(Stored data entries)
——

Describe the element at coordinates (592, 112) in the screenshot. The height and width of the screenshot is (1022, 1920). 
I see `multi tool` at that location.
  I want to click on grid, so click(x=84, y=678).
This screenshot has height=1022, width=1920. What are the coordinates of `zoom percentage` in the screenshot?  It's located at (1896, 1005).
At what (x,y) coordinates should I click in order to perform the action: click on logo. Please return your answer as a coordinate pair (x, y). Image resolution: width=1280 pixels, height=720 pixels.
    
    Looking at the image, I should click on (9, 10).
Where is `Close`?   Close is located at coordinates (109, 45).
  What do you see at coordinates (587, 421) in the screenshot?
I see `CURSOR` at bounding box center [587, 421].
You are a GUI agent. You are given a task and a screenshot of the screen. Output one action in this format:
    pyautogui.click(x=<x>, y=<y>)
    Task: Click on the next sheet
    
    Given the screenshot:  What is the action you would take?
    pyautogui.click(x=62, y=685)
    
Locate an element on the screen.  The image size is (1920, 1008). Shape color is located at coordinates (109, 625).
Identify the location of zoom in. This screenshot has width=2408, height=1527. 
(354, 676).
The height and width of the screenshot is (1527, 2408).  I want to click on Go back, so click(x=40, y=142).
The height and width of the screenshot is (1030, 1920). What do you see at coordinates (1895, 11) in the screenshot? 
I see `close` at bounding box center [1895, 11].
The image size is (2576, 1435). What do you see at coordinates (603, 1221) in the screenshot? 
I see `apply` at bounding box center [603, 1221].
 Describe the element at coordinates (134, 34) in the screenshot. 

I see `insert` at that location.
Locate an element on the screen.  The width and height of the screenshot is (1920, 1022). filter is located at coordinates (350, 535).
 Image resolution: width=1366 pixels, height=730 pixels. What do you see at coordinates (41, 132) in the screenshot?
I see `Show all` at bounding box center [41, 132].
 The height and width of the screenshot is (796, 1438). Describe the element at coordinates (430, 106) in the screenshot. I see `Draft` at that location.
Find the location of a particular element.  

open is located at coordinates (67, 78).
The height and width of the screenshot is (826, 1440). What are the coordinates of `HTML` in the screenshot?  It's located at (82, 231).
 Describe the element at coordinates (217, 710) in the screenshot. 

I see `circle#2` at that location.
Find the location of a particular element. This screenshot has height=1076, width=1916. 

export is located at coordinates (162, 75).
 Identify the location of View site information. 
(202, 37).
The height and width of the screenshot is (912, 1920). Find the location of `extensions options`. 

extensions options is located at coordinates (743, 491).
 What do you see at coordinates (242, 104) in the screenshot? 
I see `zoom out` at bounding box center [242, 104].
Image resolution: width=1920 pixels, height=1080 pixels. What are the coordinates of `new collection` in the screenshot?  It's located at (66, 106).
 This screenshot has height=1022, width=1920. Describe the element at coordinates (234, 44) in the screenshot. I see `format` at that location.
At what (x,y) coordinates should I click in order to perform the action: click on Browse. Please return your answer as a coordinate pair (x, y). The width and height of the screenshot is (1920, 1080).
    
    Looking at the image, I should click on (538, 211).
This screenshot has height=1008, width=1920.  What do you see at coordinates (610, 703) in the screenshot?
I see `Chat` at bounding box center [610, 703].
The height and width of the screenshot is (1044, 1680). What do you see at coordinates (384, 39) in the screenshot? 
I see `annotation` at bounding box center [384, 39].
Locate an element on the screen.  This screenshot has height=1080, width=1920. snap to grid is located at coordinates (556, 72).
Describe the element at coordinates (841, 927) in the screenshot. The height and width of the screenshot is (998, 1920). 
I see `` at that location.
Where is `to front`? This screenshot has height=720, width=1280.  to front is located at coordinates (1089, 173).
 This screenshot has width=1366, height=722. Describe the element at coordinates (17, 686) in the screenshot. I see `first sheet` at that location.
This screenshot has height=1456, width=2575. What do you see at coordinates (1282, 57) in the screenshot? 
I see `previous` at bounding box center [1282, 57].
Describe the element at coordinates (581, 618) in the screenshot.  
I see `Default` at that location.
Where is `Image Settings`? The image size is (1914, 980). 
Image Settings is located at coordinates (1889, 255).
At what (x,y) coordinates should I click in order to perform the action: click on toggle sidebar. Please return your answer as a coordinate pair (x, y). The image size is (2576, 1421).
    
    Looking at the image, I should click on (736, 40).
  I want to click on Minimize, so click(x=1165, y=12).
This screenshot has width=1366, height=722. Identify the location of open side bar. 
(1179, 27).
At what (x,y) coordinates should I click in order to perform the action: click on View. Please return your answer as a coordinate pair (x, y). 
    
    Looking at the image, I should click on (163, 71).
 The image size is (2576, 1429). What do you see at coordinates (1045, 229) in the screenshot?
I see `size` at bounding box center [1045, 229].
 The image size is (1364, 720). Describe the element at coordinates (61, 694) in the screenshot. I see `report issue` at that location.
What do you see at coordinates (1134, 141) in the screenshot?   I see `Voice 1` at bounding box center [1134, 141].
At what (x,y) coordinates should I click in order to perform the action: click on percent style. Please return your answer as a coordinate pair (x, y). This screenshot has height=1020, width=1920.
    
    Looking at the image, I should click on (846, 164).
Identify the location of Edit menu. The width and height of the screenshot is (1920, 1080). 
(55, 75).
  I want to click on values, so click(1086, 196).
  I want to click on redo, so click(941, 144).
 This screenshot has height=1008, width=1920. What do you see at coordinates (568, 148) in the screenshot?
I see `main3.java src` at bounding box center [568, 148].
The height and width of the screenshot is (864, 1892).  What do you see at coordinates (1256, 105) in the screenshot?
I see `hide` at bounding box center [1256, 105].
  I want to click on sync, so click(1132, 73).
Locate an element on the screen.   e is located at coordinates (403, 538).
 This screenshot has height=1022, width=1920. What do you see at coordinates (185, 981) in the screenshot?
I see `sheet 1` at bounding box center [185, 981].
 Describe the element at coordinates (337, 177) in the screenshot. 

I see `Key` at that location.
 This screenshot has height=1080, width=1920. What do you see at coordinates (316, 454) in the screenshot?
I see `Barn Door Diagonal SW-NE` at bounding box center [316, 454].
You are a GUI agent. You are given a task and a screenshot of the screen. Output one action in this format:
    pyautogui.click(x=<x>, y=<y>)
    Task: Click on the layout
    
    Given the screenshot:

——

WHAT TO WORK ON -> Starting with the line containing "The height and width of the screenshot is (1527, 2408)." and continuing through the line containing "center [242, 104].", reproduce the records with "particular element" replaced by "specific element" and everything else left unchanged.

SOLUTION ->
The height and width of the screenshot is (1527, 2408).  I want to click on Go back, so click(x=40, y=142).
The height and width of the screenshot is (1030, 1920). What do you see at coordinates (1895, 11) in the screenshot? 
I see `close` at bounding box center [1895, 11].
The image size is (2576, 1435). What do you see at coordinates (603, 1221) in the screenshot? 
I see `apply` at bounding box center [603, 1221].
 Describe the element at coordinates (134, 34) in the screenshot. 

I see `insert` at that location.
Locate an element on the screen.  The width and height of the screenshot is (1920, 1022). filter is located at coordinates (350, 535).
 Image resolution: width=1366 pixels, height=730 pixels. What do you see at coordinates (41, 132) in the screenshot?
I see `Show all` at bounding box center [41, 132].
 The height and width of the screenshot is (796, 1438). Describe the element at coordinates (430, 106) in the screenshot. I see `Draft` at that location.
Find the location of a specific element.  

open is located at coordinates (67, 78).
The height and width of the screenshot is (826, 1440). What are the coordinates of `HTML` in the screenshot?  It's located at (82, 231).
 Describe the element at coordinates (217, 710) in the screenshot. 

I see `circle#2` at that location.
Find the location of a specific element. This screenshot has height=1076, width=1916. 

export is located at coordinates (162, 75).
 Identify the location of View site information. 
(202, 37).
The height and width of the screenshot is (912, 1920). Find the location of `extensions options`. 

extensions options is located at coordinates (743, 491).
 What do you see at coordinates (242, 104) in the screenshot? 
I see `zoom out` at bounding box center [242, 104].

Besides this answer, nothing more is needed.